Parketnummer : 20-000039-13
Uitspraak : 12 mei 2014
TEGENSPRAAK

Arrest van de meervoudige kamer voor strafzaken van het gerechtshof

's-Hertogenbosch

gewezen op het hoger beroep, ingesteld tegen het vonnis van de rechtbank Maastricht van 14 maart 2011 in de strafzaak met parketnummer 03-702886-09 tegen:

[verdachte],

geboren te [geboorteplaats] op [1970],
zonder bekende woon- of verblijfplaats hier te lande.
Hoger beroep
Bij vonnis waarvan beroep is de verdachte van oplichting (feit 3) vrijgesproken en ter zake van verduisteringen (feiten 1 en 2) en mishandelingen (feiten 4 en 5) veroordeeld tot een gevangenisstraf van zes maanden met aftrek van voorarrest, waarvan twee maanden voorwaardelijk met een proeftijd van twee jaren.

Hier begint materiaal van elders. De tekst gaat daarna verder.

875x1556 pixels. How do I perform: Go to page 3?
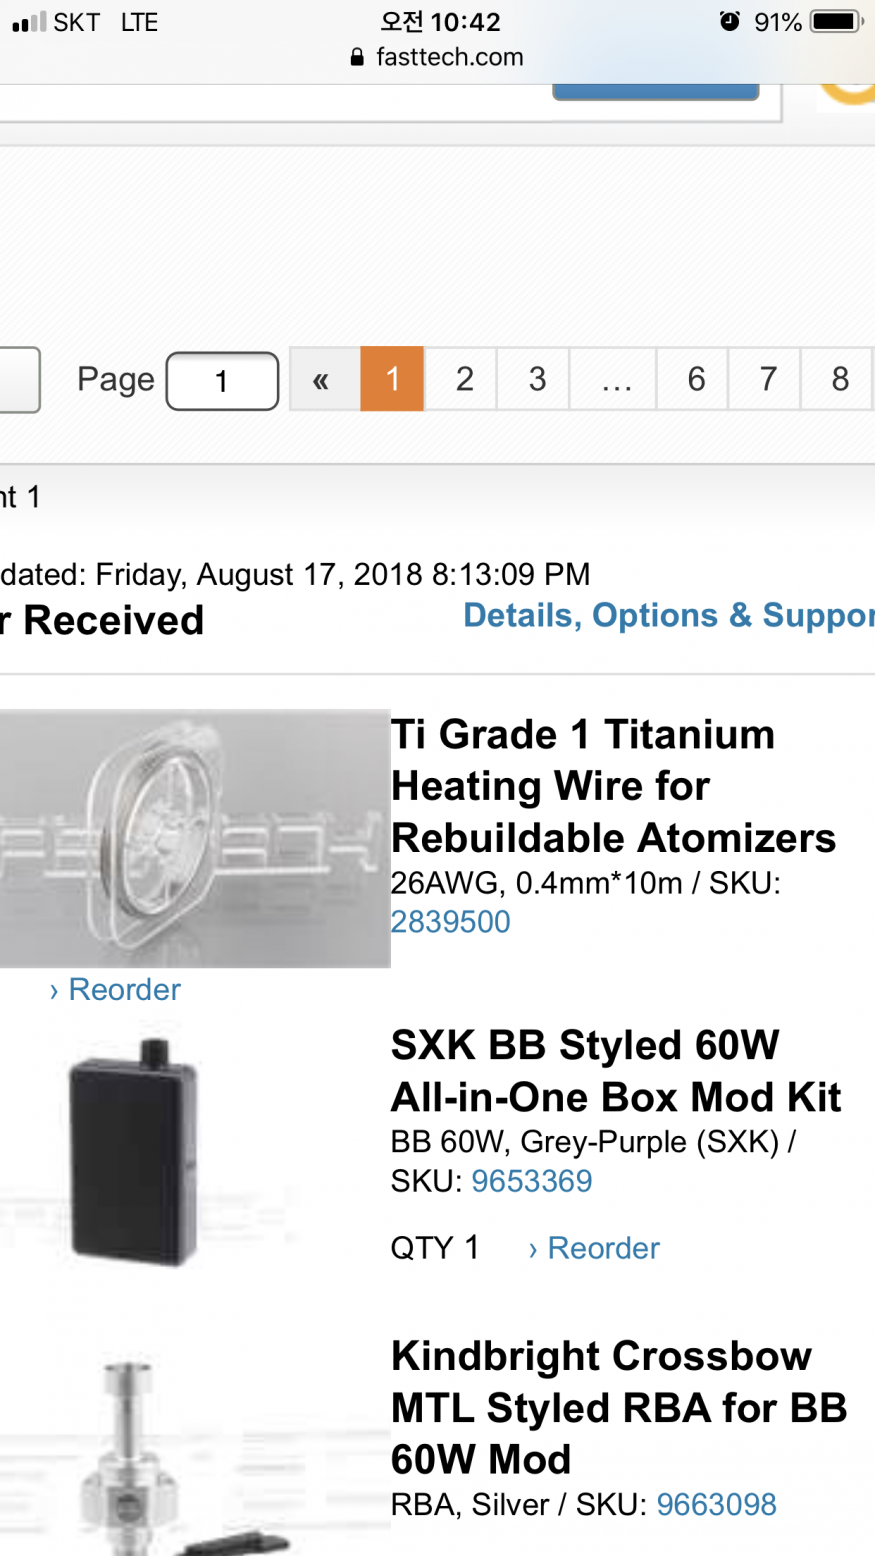(537, 379)
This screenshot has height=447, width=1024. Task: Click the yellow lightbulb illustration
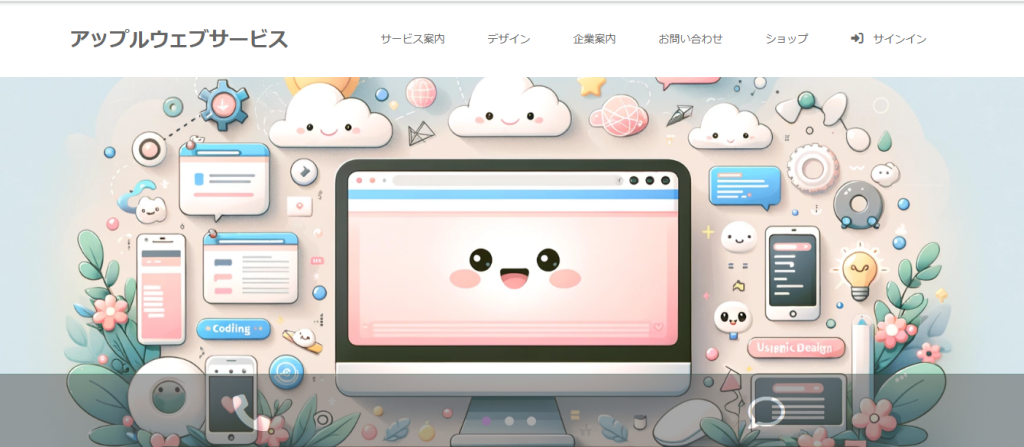(858, 270)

Voorts heeft de rechtbank beslist over schadevergoeding voor de benadeelde partijen.
De verdachte heeft tegen dit vonnis hoger beroep ingesteld.
Onderzoek van de zaak
Dit arrest is gewezen naar aanleiding van het onderzoek op de terechtzitting in hoger beroep, alsmede het onderzoek op de terechtzitting in eerste aanleg.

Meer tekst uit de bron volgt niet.